First, even though we know that agriculture has long been powered to a greater or lesser extent by migrant workers from elsewhere in the UK or from eastern Europe, a desire for a migration policy that has the consent of the British people was a key factor. By some estimates, a third of central Boston’s population is now from eastern Europe. These are hard-working men and women in the main, paying taxes and working in all weathers, but that is not a change the then Labour Government planned for or the constituency ever voted for.

A key impact of voting to leave the EU should not be to make any individual feel unwelcome, as I have said in this House many times; it should be the restoration, partly in the rural economy, of simple self-determination over environmental regulation and the workforce. No party went to the country on a manifesto that said that market towns across the east of England would see huge changes in numbers that would result in serious pressures on public services, and if they had, they might not have won.

So, on immigration, which is a key issue in my constituency, I hope one impact of Brexit will be the restoration of some form of the seasonal work visa scheme we had until relatively recently that means that people are able to come here, pay taxes and work if a job is already lined up.

Secondly, we should point out that there has already been an impact on the supply of labour in constituencies such as mine. In my area, there is already not the abundance of minimum-wage labour there once was. I submit that that will combine with the more than laudable impact of the national living wage to create a third condition, which, I suspect, will be a renewed push for further mechanisation and automation.

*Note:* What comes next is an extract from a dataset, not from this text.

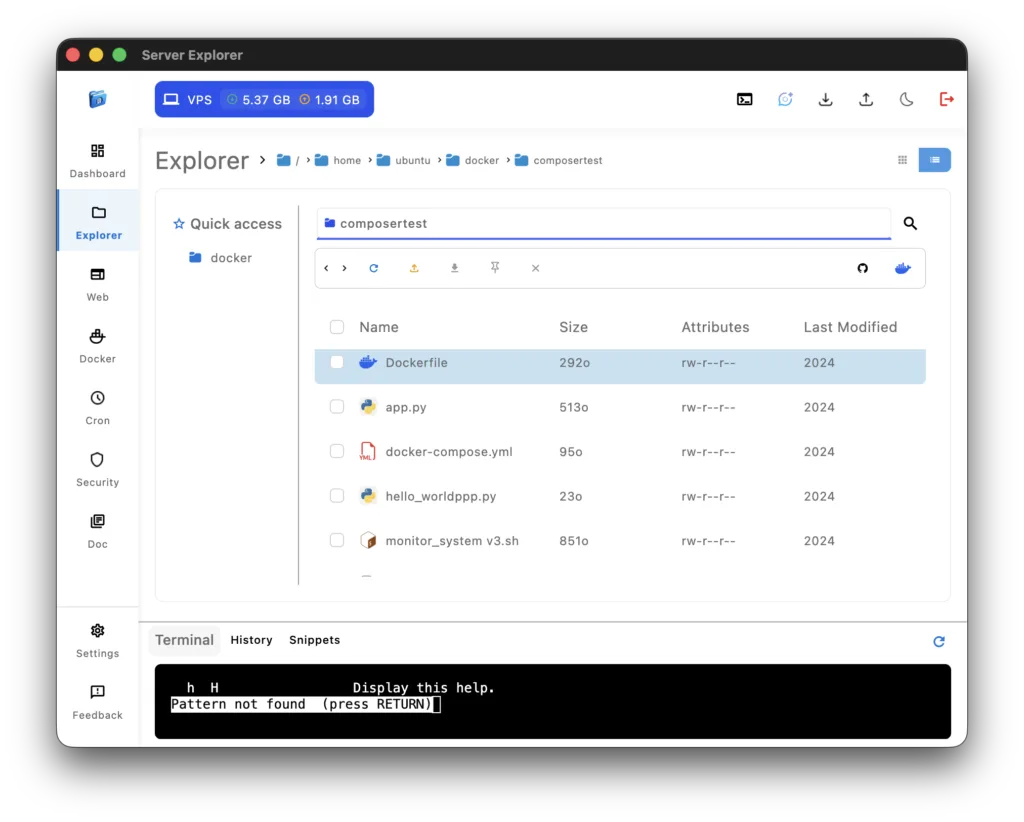Click the GitHub icon in the file toolbar
This screenshot has height=822, width=1024.
coord(862,268)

As the labour supply changes, and as technology gets more powerful, the Brussels sprouts and the brassicas in my constituency will, if hon. Members will forgive me, become guinea pigs for new research into how we make growing and picking them even more affordable for businesses that often work on ferociously tight margins, thanks in part to our supermarkets. We will see a rise of the rural robots. In that increasingly complex environment, we must guard against the challenges of modern slavery, but we must also bear it in mind that we have a huge potential to seize that industrial revolution and to take back the control my constituents voted for.